Add journal support to your file system. This not only shows you can manage a complex on-disk structure, it also gives you practice in orchestrating a multi-part, complex parallel system to achieve a goal.

Your VFS should ensure that groups of disk writes that should be atomic are committed with a single journal transaction. For example, a free-block-bitmap write that allocates a block should commit in the same transaction as an inode write that references the block.

You may implement any journaling mode. Writeback mode, which does not write data blocks to the journal, is a fine first choice, though it has worse recovery properties than the other modes.

You may assume that the journal is empty at boot, and journal replay support is not required. (Our tests will use obj/chickdeefsck -s IMAGE, which implements offline replay.) But you may implement journal replay if you like. We recommend using the chkfs::journalreplayer base class, which implements the (complicated!) replay analysis procedure.

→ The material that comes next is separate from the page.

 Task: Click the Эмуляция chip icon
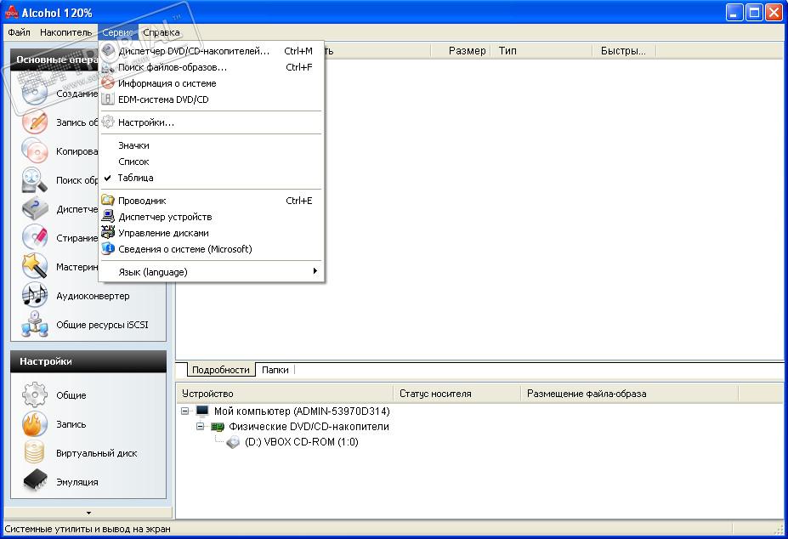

It can be fun to design your own journal subsystem. The critical questions are:

Transaction allocation: How should kernel code mark the start and end of a journal transaction?
Write matching: How can the buffer cache tell whether a write is part of a journal transaction, and if so, which transaction?
Ordering constraints: How can the buffer cache ensure it delays writeback for journaled blocks until the relevant transactions commit?

Give some thought to these issues. What is the simplest solution you can think of that supports allocation, matching, and ordering? But after some thought, most people should look at the in-depth suggestions.

In-depth design suggestions

One natural implementation divides responsibility between application tasks, which add data to the journal, and a background journal task, which commits and completes outstanding transactions. These tasks synchronize using a journal state structure.

Following these instructions will produce a working journal, but one that’s relatively slow: writes to transaction \(\textit{tid}+1\) are delayed until transaction \(\textit{tid}\) completes. Optimize if you want, but not until you are confident you have a working version.

Journal state

Your journal state structure—you might call it chkjstate, or whatever else—will maintain information about currently-outstanding transactions. There is exactly one chkjstate (like chkfsstate, it’s a singleton).

The journal state will require at least:

A spinlock for synchronization.

The current journal metablock sequence number (seq). Initially arbitrary, this increases by one with every metablock written.

The current transaction ID (tid). Initially arbitrary, this increases by one with every new transaction.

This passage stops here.